English dubstep producer
Sam Shackleton, distinguished himself for a series of experimental
singles and EPs, notably
Stalker (2004), Hamas Rule (2006) and his
political manifesto Blood On My Hands (gloriously remixed in 2007 by Ricardo Villalobos),
mostly compiled on the double-disc Soundboy Punishments (2007), a split compilation with Appleblim.
The metamorphosis (coincidentally after he moved to Berlin)
towards a techno that is both tribal and ethereal, pivoting around warbling viscous sub-bass lines,
began with
the EP Soundboy's Suicide Note (2008) and was completed by the time
that Three EPs (Perlon, 2009), an album
originally intended as a trilogy of EPs, was released.
The latter marks the zenith of his elegant productions, ranging from
the nine-minute Afro-tribal nightmare of No More Negative Thoughts
to the hypnotic vocal games of Let Go,
from the dub-jazz psychedelia of It's Time For Love
to the industrial treatment of an intricate tabla beat in Mountains Of Ashes,
from the Goa-esque frenzied trance of Asha In The Tabernacle
to the nine-minute Moon Over Joseph's Burial, immersed in a mystical or at least mysterious jungle atmosphere from which a mantra rises like a cathedral choir, and probably the standout track.
Some of the most futuristic ideas are left for the shorter pieces:
the menacing windy barren landscape of There's A Slow Train Coming
to the dissonant and abstract Something Has Got To Give
are basically abstract electroacoustic chamber music.
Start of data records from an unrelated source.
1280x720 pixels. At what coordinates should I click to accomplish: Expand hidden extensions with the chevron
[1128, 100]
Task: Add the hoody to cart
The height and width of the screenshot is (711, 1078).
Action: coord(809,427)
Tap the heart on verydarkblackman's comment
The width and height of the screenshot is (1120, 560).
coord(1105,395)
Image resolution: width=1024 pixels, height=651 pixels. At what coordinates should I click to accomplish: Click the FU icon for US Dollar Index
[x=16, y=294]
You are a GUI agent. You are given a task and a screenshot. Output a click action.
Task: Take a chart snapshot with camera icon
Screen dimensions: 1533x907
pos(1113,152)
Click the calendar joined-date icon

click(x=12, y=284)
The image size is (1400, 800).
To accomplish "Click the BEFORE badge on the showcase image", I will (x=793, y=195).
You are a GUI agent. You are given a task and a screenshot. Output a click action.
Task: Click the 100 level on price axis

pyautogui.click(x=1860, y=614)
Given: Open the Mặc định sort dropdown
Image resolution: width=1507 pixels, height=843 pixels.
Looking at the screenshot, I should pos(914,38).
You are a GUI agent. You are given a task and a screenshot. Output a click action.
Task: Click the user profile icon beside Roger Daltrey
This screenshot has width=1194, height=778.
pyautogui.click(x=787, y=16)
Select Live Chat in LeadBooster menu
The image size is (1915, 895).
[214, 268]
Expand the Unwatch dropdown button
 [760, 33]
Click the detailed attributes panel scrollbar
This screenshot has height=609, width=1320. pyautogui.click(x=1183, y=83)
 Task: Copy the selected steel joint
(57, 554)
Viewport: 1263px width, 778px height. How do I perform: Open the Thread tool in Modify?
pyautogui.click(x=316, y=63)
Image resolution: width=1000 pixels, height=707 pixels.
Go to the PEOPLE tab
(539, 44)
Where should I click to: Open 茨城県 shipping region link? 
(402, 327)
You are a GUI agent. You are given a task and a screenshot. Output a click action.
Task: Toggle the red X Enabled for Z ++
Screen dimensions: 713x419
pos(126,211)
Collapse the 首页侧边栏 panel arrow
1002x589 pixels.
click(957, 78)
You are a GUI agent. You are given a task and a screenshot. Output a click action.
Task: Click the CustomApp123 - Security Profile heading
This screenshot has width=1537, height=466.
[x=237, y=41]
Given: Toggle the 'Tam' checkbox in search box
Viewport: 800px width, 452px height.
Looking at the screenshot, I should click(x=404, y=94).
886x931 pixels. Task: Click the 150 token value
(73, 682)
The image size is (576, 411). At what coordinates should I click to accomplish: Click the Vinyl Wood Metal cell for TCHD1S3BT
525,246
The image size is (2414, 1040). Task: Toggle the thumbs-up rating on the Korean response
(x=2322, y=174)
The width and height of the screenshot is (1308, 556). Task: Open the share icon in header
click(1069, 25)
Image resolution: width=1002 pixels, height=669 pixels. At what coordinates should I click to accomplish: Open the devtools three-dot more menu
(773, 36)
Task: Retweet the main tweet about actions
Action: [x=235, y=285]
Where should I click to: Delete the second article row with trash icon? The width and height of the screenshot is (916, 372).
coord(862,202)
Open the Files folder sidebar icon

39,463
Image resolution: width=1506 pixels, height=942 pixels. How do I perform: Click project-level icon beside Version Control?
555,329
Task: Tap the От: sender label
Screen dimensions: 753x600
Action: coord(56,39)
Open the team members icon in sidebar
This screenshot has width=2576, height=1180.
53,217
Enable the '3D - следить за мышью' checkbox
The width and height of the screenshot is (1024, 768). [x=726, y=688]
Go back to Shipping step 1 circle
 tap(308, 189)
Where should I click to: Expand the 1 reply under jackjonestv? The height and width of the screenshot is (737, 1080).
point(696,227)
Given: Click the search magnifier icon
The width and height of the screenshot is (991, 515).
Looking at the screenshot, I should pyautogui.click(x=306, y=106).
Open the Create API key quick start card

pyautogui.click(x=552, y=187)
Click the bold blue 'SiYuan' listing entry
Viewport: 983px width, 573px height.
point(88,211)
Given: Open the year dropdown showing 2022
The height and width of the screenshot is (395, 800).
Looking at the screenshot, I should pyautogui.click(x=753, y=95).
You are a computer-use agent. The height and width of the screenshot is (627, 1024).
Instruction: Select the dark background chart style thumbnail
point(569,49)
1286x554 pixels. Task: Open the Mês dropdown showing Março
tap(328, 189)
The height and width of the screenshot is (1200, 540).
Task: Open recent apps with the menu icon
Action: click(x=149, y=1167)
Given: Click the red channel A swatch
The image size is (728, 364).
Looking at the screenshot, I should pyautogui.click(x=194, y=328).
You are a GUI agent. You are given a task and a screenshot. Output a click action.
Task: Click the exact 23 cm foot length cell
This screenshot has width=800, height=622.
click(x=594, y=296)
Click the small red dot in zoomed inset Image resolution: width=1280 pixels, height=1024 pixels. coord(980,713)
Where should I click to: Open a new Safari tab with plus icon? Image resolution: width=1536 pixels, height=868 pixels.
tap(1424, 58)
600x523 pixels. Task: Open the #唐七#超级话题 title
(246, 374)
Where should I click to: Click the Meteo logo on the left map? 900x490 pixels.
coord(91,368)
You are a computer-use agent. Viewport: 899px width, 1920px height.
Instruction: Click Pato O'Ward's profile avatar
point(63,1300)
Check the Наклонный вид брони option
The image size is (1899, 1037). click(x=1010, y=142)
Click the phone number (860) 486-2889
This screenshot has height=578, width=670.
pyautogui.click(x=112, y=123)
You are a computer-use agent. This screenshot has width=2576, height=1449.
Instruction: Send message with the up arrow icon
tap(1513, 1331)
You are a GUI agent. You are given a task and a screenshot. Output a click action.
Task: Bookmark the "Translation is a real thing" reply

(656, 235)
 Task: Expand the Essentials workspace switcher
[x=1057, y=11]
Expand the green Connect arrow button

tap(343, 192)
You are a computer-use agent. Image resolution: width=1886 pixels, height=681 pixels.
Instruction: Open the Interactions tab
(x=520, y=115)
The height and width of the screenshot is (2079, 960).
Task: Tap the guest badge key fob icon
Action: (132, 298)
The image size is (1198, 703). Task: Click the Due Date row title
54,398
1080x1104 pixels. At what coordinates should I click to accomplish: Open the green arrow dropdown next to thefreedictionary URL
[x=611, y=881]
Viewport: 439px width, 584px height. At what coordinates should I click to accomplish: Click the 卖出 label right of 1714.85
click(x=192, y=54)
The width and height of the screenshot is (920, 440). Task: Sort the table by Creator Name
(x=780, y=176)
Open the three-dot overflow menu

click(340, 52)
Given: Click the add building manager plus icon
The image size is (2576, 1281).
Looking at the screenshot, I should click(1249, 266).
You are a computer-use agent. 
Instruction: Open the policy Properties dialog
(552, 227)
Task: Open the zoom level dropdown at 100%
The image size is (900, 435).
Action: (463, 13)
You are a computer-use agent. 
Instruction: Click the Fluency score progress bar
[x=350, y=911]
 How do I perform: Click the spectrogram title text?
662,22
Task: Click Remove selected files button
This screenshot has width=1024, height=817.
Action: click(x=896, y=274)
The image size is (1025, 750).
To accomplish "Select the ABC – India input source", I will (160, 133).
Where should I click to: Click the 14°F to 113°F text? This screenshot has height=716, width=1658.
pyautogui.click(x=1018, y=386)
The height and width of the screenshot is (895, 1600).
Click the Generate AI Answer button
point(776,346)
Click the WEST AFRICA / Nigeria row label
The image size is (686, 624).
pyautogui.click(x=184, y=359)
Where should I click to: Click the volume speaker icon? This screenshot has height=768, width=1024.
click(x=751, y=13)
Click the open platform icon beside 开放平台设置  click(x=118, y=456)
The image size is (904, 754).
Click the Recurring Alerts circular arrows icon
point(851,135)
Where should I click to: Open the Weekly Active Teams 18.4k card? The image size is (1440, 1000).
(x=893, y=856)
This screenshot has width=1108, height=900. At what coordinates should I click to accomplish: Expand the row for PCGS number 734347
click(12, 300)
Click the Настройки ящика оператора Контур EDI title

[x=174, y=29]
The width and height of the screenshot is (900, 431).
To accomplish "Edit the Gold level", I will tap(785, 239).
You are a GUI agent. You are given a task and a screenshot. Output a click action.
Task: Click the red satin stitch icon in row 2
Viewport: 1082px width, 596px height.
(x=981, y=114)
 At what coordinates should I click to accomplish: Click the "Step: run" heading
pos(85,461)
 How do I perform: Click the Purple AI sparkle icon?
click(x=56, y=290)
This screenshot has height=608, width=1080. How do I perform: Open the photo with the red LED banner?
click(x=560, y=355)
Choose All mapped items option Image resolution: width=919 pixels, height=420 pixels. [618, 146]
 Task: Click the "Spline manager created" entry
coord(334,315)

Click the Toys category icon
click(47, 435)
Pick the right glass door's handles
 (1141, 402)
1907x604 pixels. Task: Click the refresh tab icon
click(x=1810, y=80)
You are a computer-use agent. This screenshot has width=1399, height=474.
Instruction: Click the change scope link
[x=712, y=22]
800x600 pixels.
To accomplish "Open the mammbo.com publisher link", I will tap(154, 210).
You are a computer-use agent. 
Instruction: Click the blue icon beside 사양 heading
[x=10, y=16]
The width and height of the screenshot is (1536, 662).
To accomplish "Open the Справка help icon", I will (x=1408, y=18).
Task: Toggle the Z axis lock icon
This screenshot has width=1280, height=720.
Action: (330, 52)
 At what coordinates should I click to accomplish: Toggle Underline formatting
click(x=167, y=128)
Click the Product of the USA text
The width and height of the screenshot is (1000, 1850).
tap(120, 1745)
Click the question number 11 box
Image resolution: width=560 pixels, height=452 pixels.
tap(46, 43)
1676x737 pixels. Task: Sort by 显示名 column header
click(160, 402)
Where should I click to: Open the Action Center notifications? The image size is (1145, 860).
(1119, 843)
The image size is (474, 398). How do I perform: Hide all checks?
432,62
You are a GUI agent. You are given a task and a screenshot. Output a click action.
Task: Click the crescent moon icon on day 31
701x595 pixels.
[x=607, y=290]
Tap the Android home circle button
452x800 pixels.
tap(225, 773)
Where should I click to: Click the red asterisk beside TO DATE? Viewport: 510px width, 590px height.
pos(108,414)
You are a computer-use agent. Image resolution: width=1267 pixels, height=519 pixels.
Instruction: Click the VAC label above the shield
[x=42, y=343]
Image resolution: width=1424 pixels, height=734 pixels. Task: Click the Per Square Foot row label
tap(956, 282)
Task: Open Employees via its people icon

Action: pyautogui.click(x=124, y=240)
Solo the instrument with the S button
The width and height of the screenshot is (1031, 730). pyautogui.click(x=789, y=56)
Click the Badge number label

A collaboration with Robert Ellis (aka fellow dubstep producer Pinch),
Pinch & Shackleton (Honest Jon's, 2011),
contains one of his most accomplished dancefloor clockworks,
Rooms Within A Room.
Music For The Quiet Hour/ The Drawbar Organ (Woe To The Septic Heart, 2012)
collects wildly heterogeneous sample-heavy collages originally released as
self-standing EPs and
the more subdued five-movement musique-concrete suite
Music For The Quiet Hour.
Part 1 sets the tone for this post-industrial landscape of unstable
beats, laid-back dissonance, languid hissing and cryptic apparitions.
Parts of the 21-minute Music for the Quiet Hour Part 4, in particular,
rank among his baroque peaks
(African tribal drums, subliminal spoken-word sections, very subliminal minimal
rhythms, new-age electronica, pulsing tablas, cosmic drones)
although spoiled by too much spoken-word action, a bit
reminiscent of Robert Ashley's "operas".
The 16-minute Music for the Quiet Hour Part 2 begins as a psychological
study on electronic rhythm but then indulges again in the same kind of
anemic kammerspiel only to end with a fluid exotic percussive jam.
Part 3 is a confused hodgepodge of spoken-word, percussive and
electronic sections that don't quite coalesce into a cohesive whole.
The 11-minute Freezing Opening Thawing, off
the EP Freezing Opening Thawing (2014) is one of his most orgiastic
dances, based on an insistent Caribbean-esque percussive pattern amplified
and strengthened through a series of exotic timbric variations.